Extending the analysis of nicotinic receptor antagonists with the study of α6 nicotinic receptor subunit chimeras

Heterologous expression systems have increased the feasibility of developing selective ligands to target nicotinic acetylcholine receptor (nAChR) subtypes. However, the α6 subunit, a component in nAChRs that mediates some of the reinforcing effects of nicotine, is not easily expressed in systems such as the Xenopus oocyte. Certain aspects of α6-containing receptor pharmacology have been studied by using chimeric subunits containing the α6 ligand-binding domain.

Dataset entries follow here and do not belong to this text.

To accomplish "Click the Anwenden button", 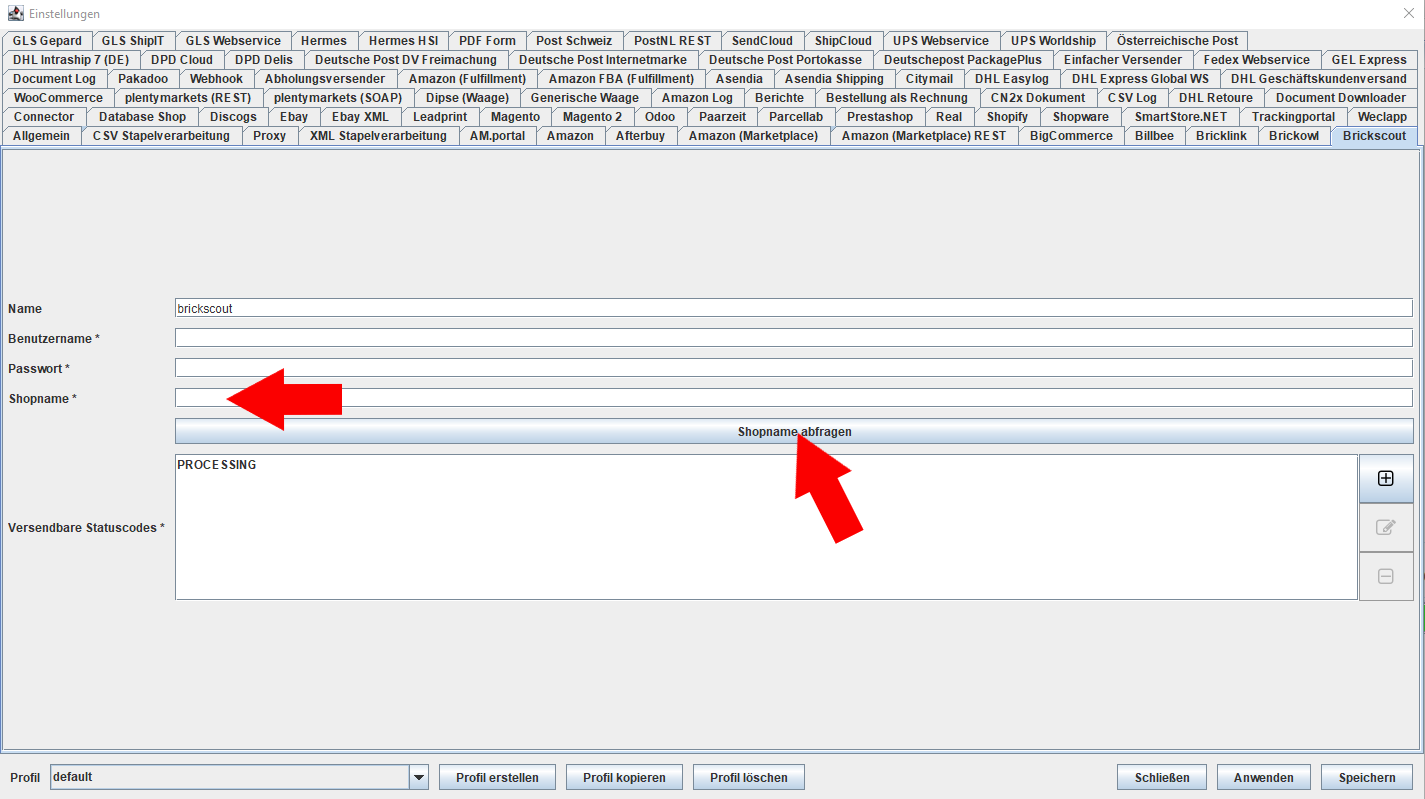I will (x=1264, y=777).
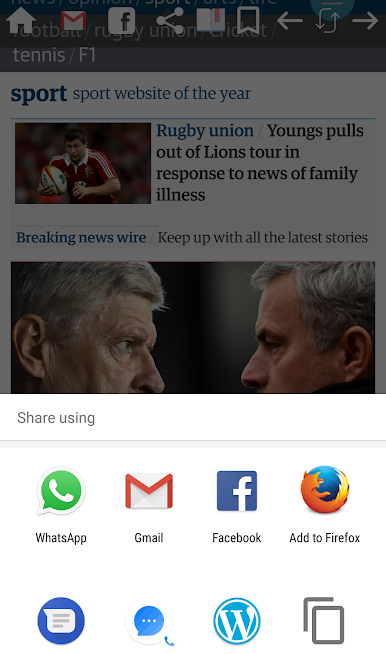Open the Rugby union link
This screenshot has height=654, width=386.
tap(205, 131)
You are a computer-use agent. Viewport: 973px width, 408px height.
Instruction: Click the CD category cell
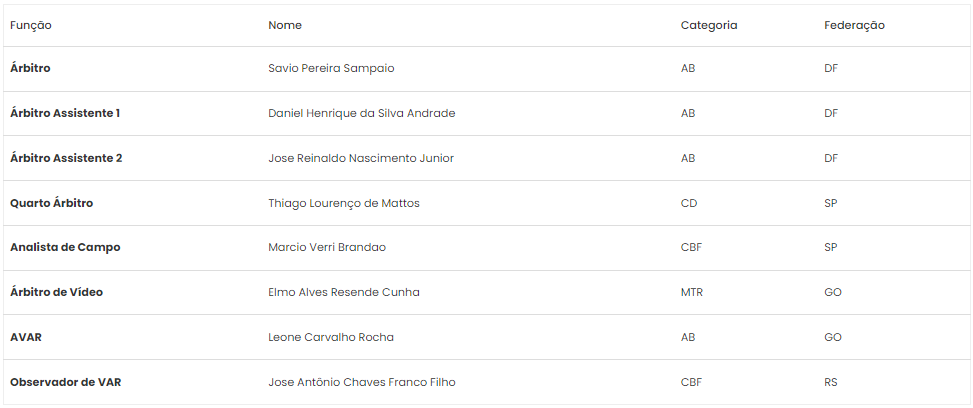(x=689, y=203)
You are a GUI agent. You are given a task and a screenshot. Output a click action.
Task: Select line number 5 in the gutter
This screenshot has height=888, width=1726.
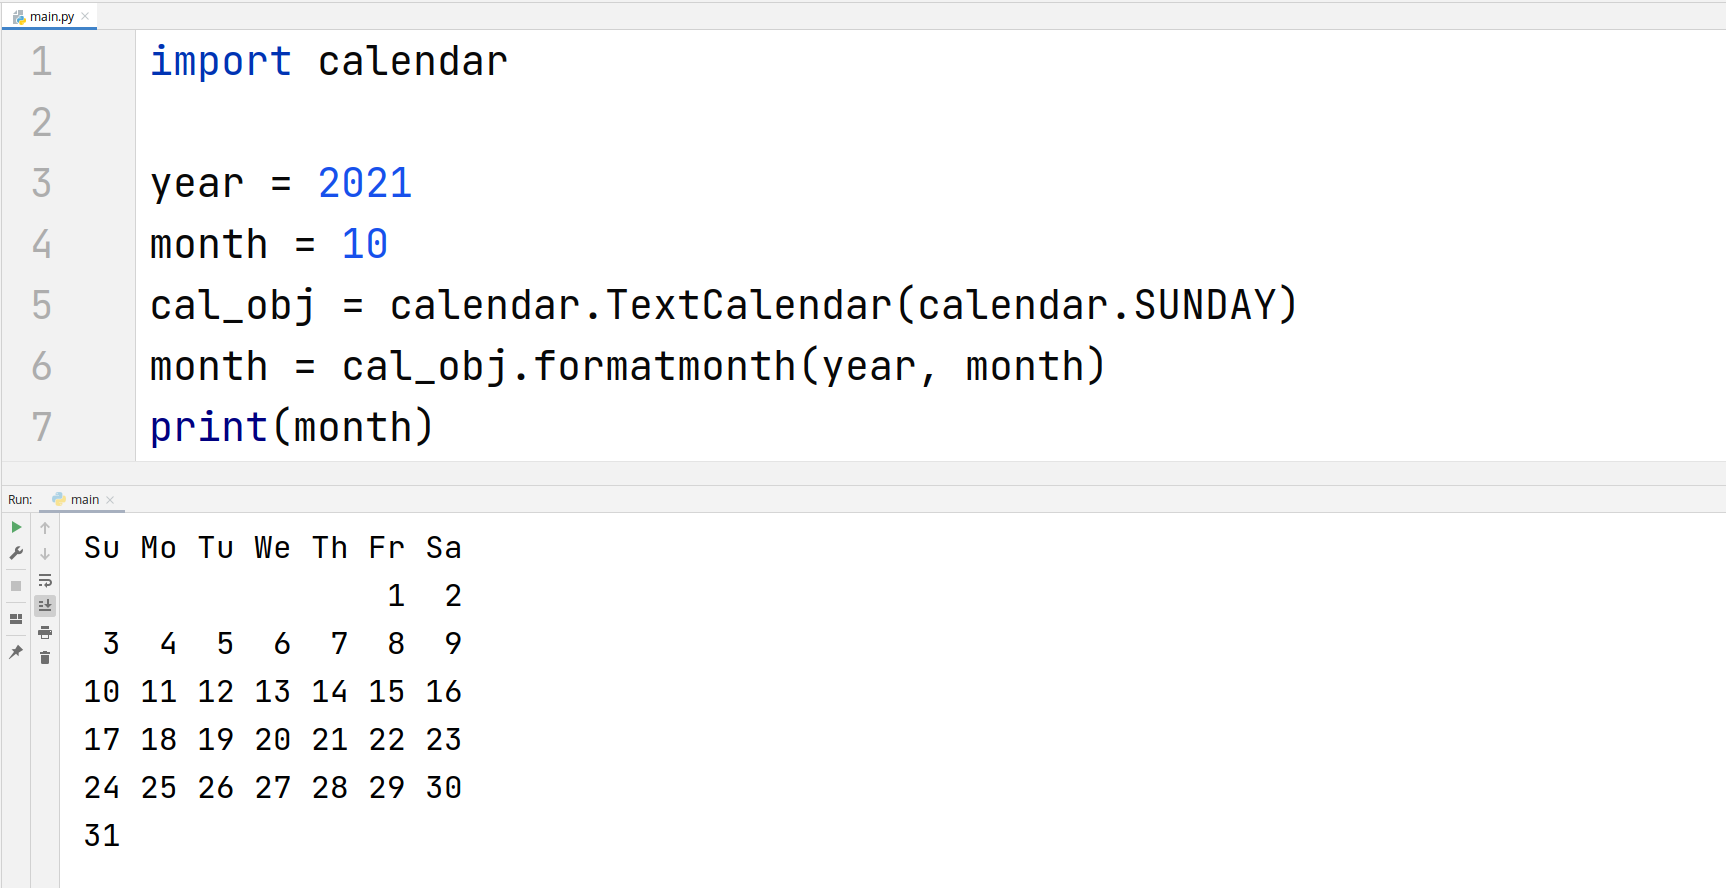pos(41,305)
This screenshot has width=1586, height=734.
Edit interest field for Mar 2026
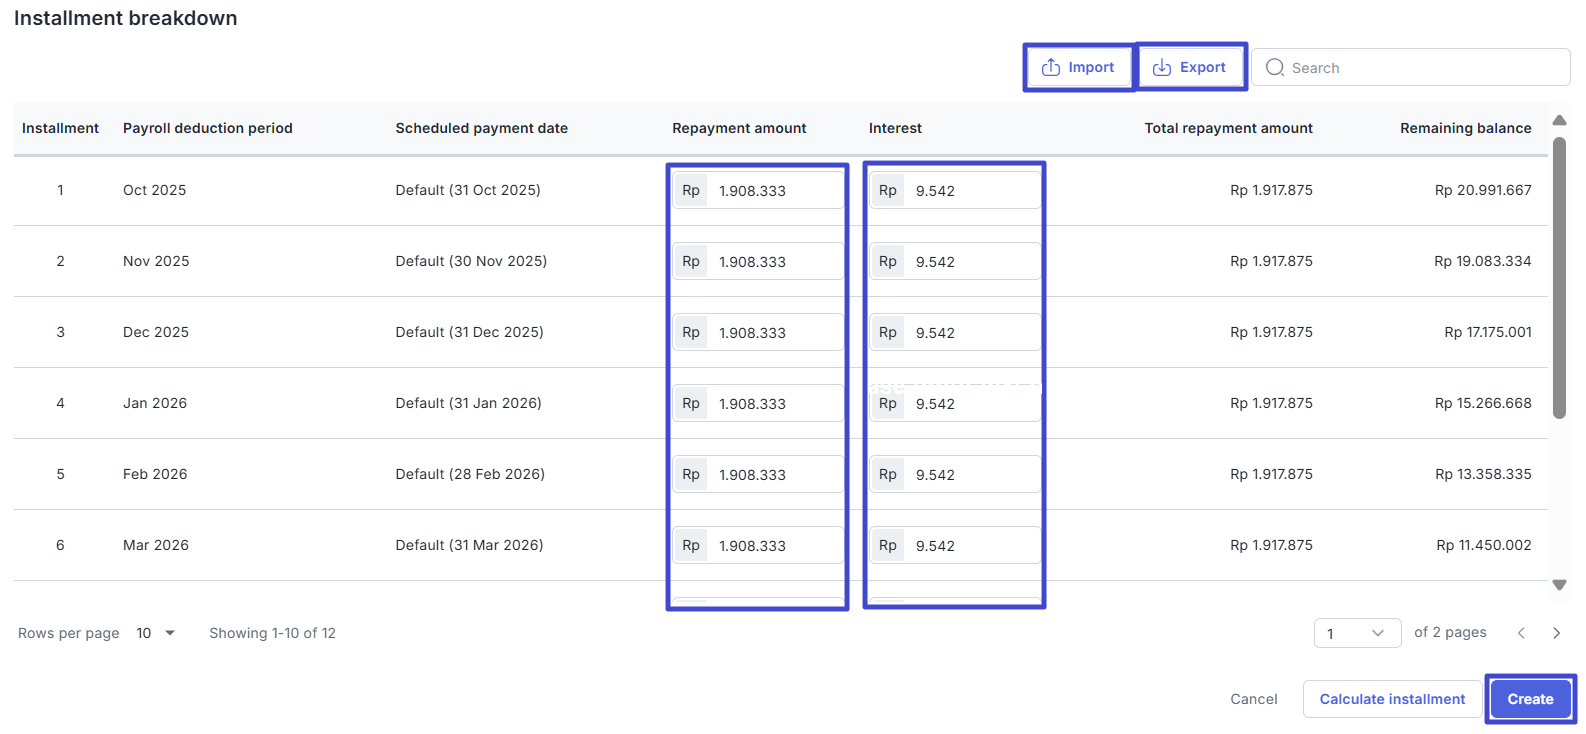pos(972,546)
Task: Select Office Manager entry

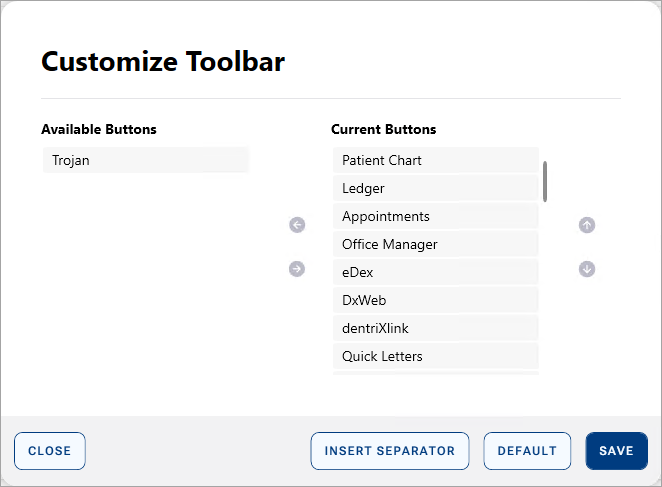Action: point(435,244)
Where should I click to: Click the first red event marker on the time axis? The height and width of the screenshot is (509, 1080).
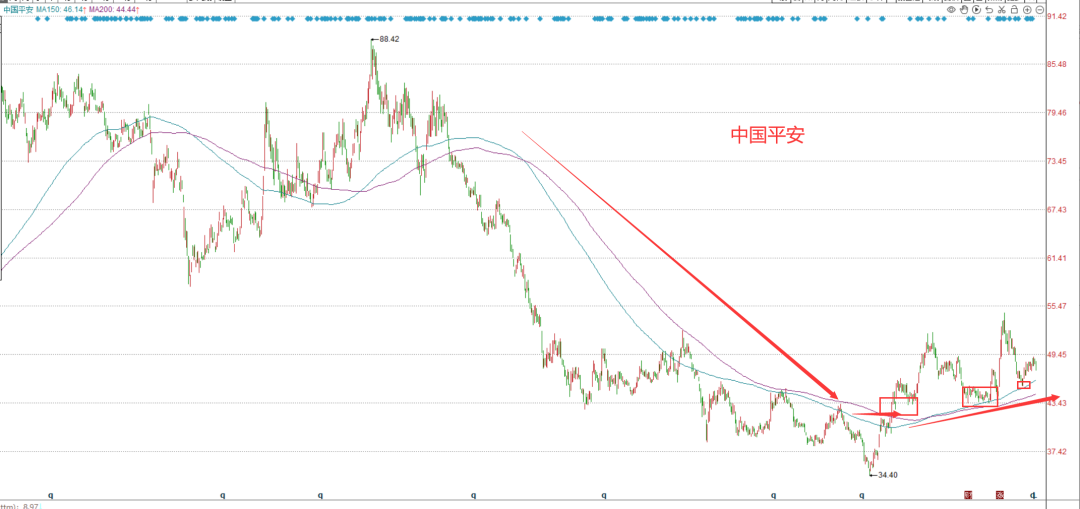pos(968,495)
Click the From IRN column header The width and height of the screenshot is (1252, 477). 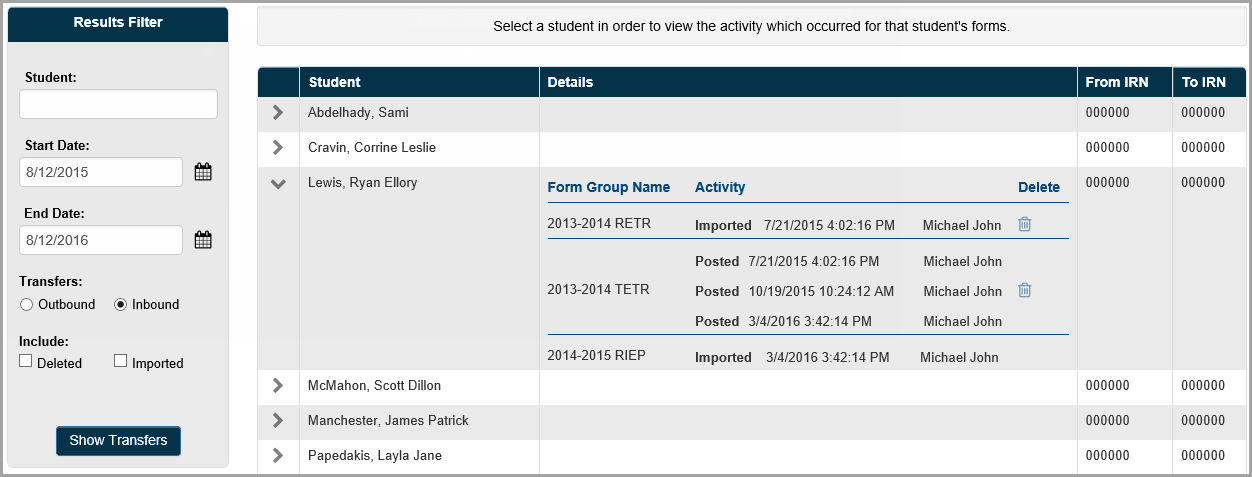1117,82
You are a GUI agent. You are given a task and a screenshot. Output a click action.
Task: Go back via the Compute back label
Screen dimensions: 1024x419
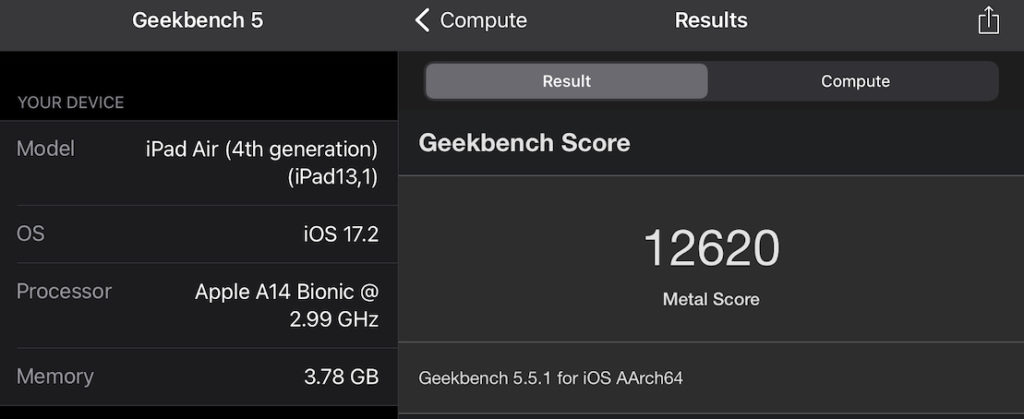(483, 20)
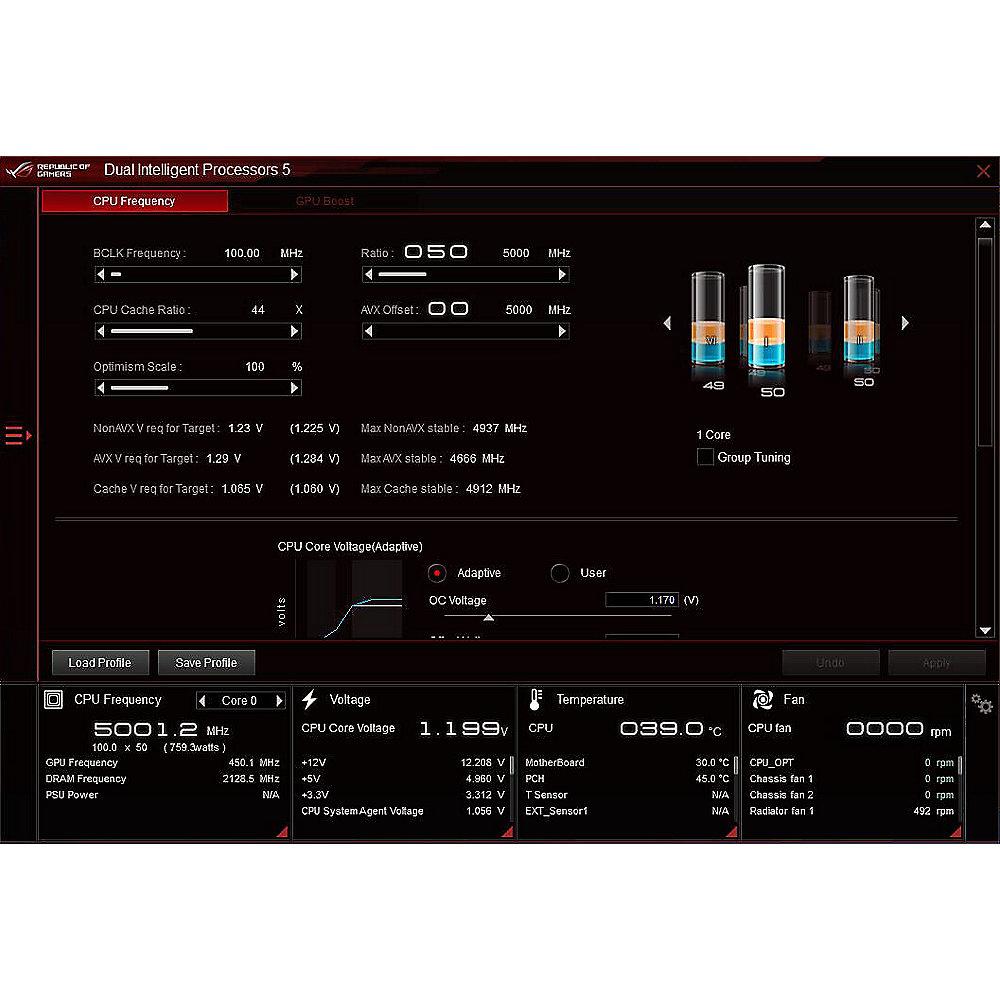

However, these chimeras would not be sensitive to an α6-selective channel blocker; therefore we developed an α6 chimera (α4/6) that has the transmembrane and intracellular domains of α6 and the extracellular domain of α4. We examined the pharmacological properties of α4/6-containing receptors and other important nAChR subtypes, including α7, α4β2, α4β4, α3β4, α3β2, and α3β2β3, as well as receptors containing α6/3 and α6/4 chimeras. Our data show that the absence or presence of the β4 subunit is an important factor for sensitivity to the ganglionic blocker mecamylamine, and that dihydro-β-erythroidine is most effective on subtypes containing the α4 subunit extracellular domain. Receptors containing the α6/4 subunit are sensitive to α-conotoxin PIA, while receptors containing the reciprocal α4/6 chimera are insensitive. In experiments with novel antagonists of nicotine-evoked dopamine release, the α4/6 chimera indicated that structural rigidity was a key element of compounds that could result in selectivity for noncompetitive inhibition of α6-containing receptors. Our data extend the information available on prototypical nAChR antagonists, and establish the α4/6 chimera as a useful new tool for screening drugs as selective nAChR antagonists.